__INSTRUCTION__
Transcribe the material word for word, from its first line through the line that contains "This screenshot has height=498, width=887.", including both of those lines.

— Start —

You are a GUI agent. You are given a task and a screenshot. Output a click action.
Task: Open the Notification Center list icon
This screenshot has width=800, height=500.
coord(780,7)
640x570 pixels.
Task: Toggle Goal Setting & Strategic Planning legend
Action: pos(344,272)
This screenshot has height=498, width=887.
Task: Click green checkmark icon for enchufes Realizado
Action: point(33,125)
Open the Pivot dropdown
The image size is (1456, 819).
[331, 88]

— End —

__EXPECTED ANSWER__
You are a GUI agent. You are given a task and a screenshot. Output a click action.
Task: Open the Notification Center list icon
This screenshot has width=800, height=500.
coord(780,7)
640x570 pixels.
Task: Toggle Goal Setting & Strategic Planning legend
Action: pos(344,272)
This screenshot has height=498, width=887.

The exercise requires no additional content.